Started by ●May 2, 2009
Reply by ●May 2, 20092009-05-02
On Sat, 02 May 2009 01:18:08 -0700, wooopik wrote:> Hi > > i have a free online article : root selection methods in flood analysis > http://www.hydrol-earth-syst-sci.net/7/151/2003/hess-7-151-2003.html and > there is a z transform for the unit hydrograph for a single reservoir > (Nash-cascade) i can't figure out how its made ! > > in the time domaine single reservoir is y=1/K*exp(- t/K) > general form for n- reservoirs > y=[ ( 1/( K*(n-1)! ) )* (x/K).^(n-1).* exp(-t/K) ] > > where N=100 > t=1,2,3 ... N > K=storage const > n=1 single reservoire > > Y(z^-1)=H(z^-1)X(z^-1) > > and in the article there two mysterious statments meaby with mistakes ? > > H(z^-1)=[ ( exp(t/K) -1 )/t ] * exp(-t/K) and below (its multiplicated > or its a general form??) { ( 1-[exp(-t/K)z^-1]^N )/ ( 1-exp(-t/K)z^-1 ) > } > > how??? > because if you see the analytical form of y it should be a simple > transform for the exp set c= 1/K > then > y=c *exp (- ct) > Z{y}=Z{c *exp (- ct)}=c* Z{exp (- ct)} = c/(1-exp (- ct)z^-1) = Y (z^-1) > Z{x}=Z{t}= (z^-1)/( (1-z^-1)^2 ) = X(z^-1) > > and H(z^-1) is simple division of Y(z^-1)/X(z^-1) > > someone can werify this for me ? ;) > > with regards > WojtekI tried, but there's too many distractions in the article. Post equation numbers and maybe I'll try again.
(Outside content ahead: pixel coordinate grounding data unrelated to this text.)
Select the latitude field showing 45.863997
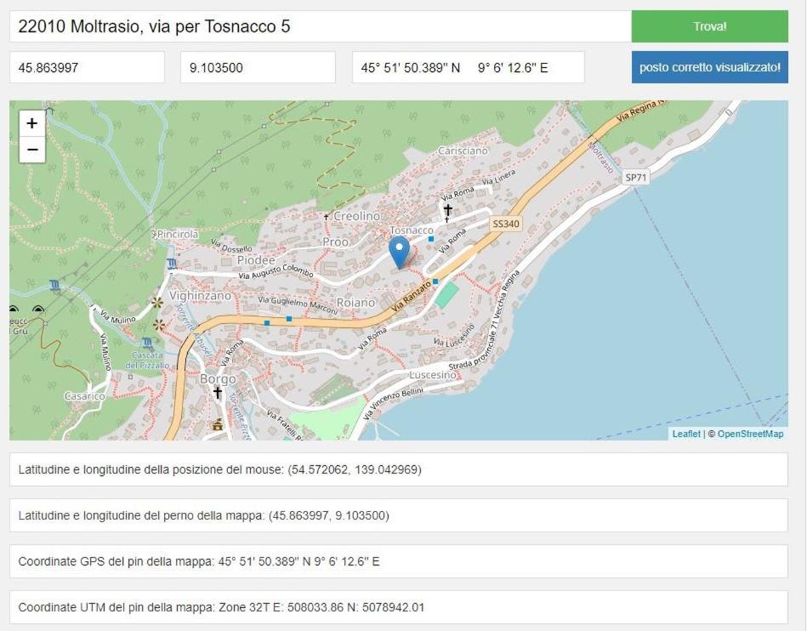This screenshot has width=807, height=631. (87, 67)
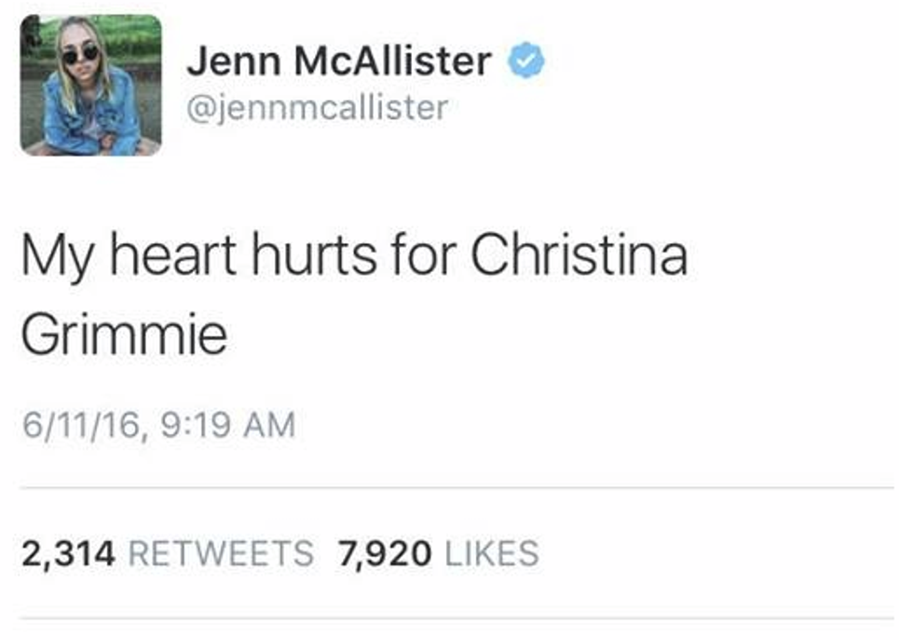Click the Jenn McAllister display name
Image resolution: width=913 pixels, height=640 pixels.
point(338,62)
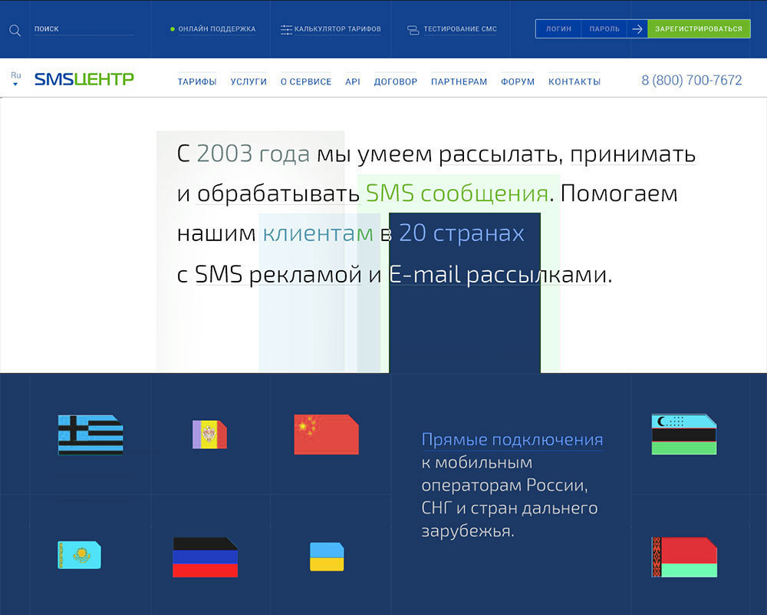This screenshot has width=767, height=615.
Task: Go to the API section
Action: [353, 81]
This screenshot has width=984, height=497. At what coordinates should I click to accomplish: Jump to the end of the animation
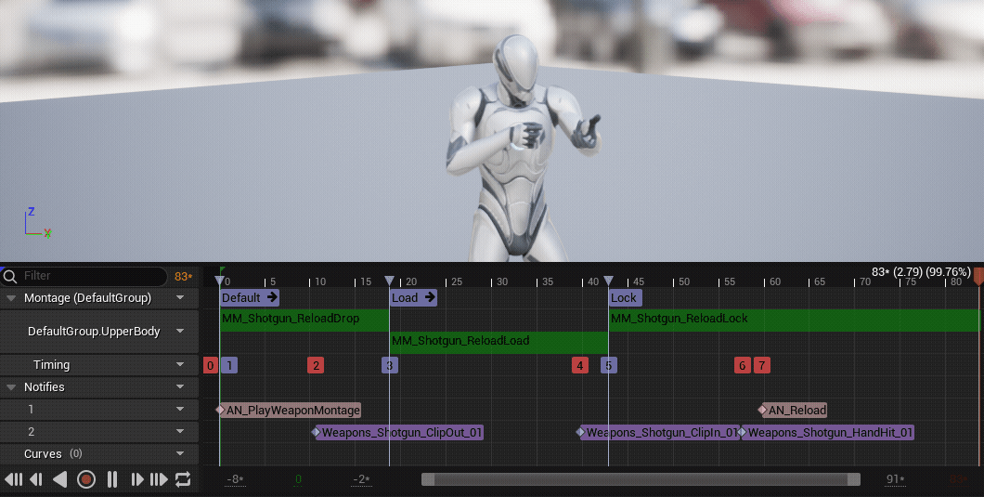tap(159, 479)
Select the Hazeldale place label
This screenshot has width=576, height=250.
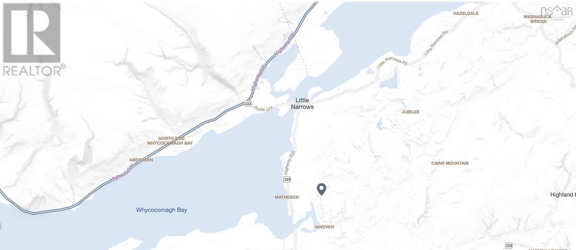pos(466,13)
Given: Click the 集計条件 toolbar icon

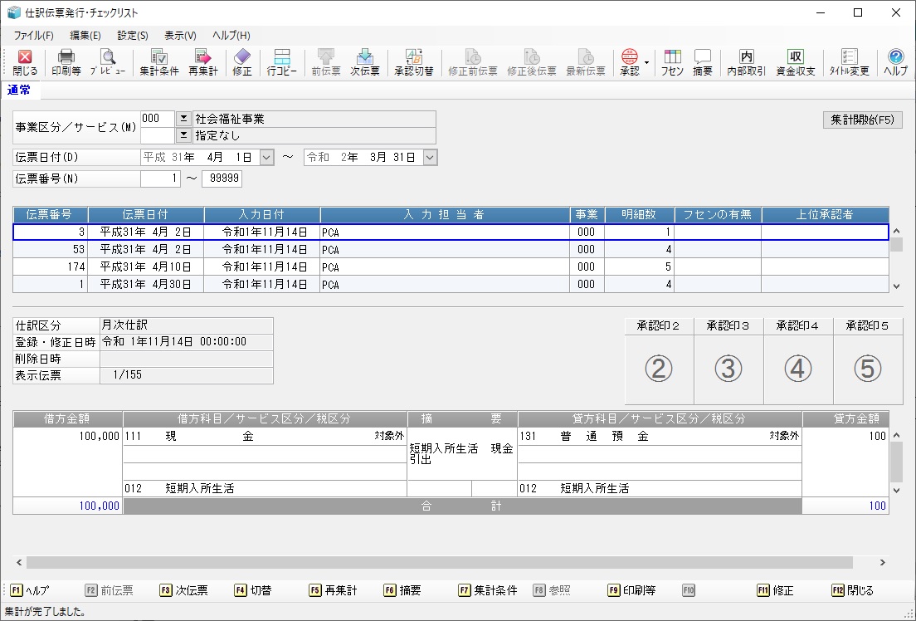Looking at the screenshot, I should 158,62.
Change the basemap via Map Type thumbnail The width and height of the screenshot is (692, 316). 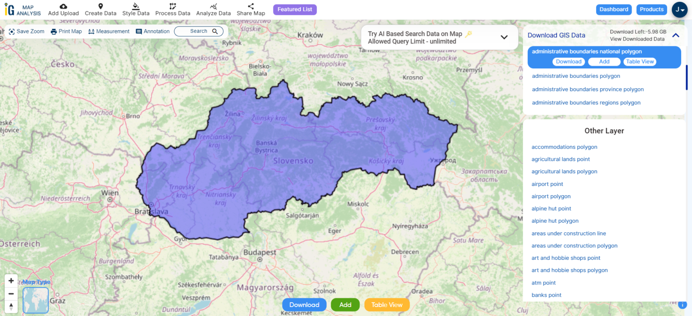35,300
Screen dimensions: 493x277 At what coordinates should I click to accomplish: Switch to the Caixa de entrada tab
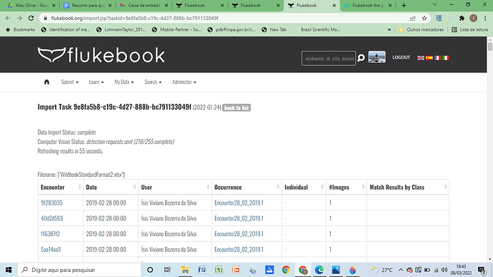pos(144,5)
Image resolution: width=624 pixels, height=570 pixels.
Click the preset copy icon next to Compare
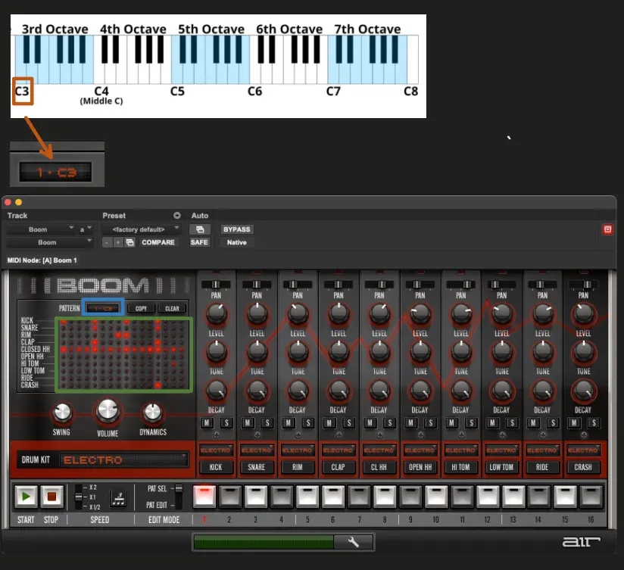click(x=128, y=242)
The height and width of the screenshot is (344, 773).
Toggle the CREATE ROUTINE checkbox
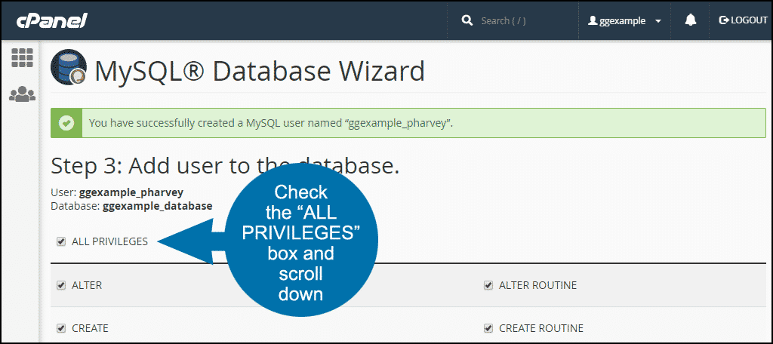[x=488, y=328]
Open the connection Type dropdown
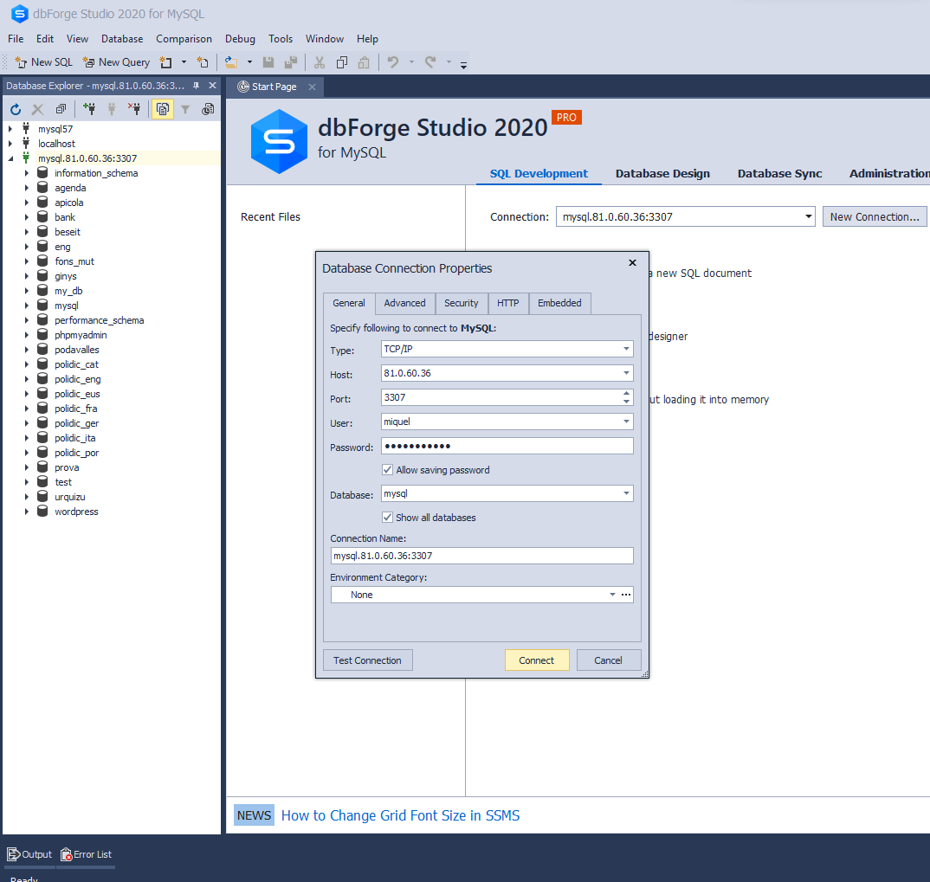This screenshot has width=930, height=882. tap(626, 350)
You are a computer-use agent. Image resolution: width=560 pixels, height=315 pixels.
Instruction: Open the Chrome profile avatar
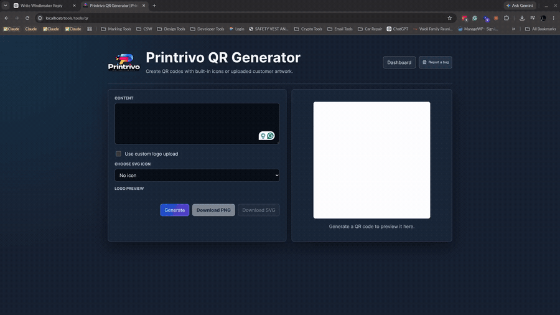tap(543, 18)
Keep in mind that they may be using non-traditional forms. -- http://www.wescottdesign.com
Reply by ●May 2, 20092009-05-02
they use z^-1 not z its eq (7) as i say before single reservoire Nash - cascade is y(t)=1/K*exp(- t/K) and x(t)=t for discrete time values t=T*n T=1 n=1 .. N and there is one little mistake in eq (7) in { } should be 1 + exp... in numerator because i have obtain the same results as in Table 1 with + so it seem to be workig i should try the inverse z transform but its a little to hard , i dont have any program for symbolic operations :]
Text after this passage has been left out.